— Exercise details —
Go through the listing below and return every line exactly.
++++ Material for this task
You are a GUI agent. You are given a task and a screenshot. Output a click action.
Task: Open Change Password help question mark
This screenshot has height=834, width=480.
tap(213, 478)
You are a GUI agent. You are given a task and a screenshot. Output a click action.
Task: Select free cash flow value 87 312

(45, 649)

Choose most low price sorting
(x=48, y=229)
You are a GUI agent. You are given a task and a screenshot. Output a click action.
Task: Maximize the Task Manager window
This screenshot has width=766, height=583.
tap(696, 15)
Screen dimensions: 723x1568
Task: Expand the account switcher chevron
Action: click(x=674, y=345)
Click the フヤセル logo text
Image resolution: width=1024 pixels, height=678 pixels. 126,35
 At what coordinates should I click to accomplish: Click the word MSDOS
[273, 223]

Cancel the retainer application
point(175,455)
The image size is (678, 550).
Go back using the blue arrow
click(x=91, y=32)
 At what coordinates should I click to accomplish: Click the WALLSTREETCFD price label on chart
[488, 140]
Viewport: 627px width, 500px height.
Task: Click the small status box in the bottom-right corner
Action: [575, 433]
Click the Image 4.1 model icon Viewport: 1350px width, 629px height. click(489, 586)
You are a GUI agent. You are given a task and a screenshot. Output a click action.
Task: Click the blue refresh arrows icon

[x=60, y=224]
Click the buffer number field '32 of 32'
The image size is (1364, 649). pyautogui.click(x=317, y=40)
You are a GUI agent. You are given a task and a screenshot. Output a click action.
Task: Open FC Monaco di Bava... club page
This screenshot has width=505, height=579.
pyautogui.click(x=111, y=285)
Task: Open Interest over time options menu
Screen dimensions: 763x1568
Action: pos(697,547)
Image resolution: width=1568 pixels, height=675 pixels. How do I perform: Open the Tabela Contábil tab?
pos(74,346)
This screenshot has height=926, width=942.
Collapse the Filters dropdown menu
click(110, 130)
++++++++
— Answer —
You are a GUI agent. You are given a task and a screenshot. Output a click action.
Task: Open Change Password help question mark
This screenshot has height=834, width=480.
tap(213, 478)
You are a GUI agent. You are given a task and a screenshot. Output a click action.
Task: Select free cash flow value 87 312

(45, 649)

Choose most low price sorting
(x=48, y=229)
You are a GUI agent. You are given a task and a screenshot. Output a click action.
Task: Maximize the Task Manager window
This screenshot has width=766, height=583.
tap(696, 15)
Screen dimensions: 723x1568
Task: Expand the account switcher chevron
Action: click(x=674, y=345)
Click the フヤセル logo text
Image resolution: width=1024 pixels, height=678 pixels. 126,35
 At what coordinates should I click to accomplish: Click the word MSDOS
[273, 223]

Cancel the retainer application
point(175,455)
The image size is (678, 550).
Go back using the blue arrow
click(x=91, y=32)
 At what coordinates should I click to accomplish: Click the WALLSTREETCFD price label on chart
[488, 140]
Viewport: 627px width, 500px height.
Task: Click the small status box in the bottom-right corner
Action: [575, 433]
Click the Image 4.1 model icon Viewport: 1350px width, 629px height. click(489, 586)
You are a GUI agent. You are given a task and a screenshot. Output a click action.
Task: Click the blue refresh arrows icon

[x=60, y=224]
Click the buffer number field '32 of 32'
The image size is (1364, 649). pyautogui.click(x=317, y=40)
You are a GUI agent. You are given a task and a screenshot. Output a click action.
Task: Open FC Monaco di Bava... club page
This screenshot has width=505, height=579.
pyautogui.click(x=111, y=285)
Task: Open Interest over time options menu
Screen dimensions: 763x1568
Action: pos(697,547)
Image resolution: width=1568 pixels, height=675 pixels. How do I perform: Open the Tabela Contábil tab?
pos(74,346)
This screenshot has height=926, width=942.
Collapse the Filters dropdown menu
click(110, 130)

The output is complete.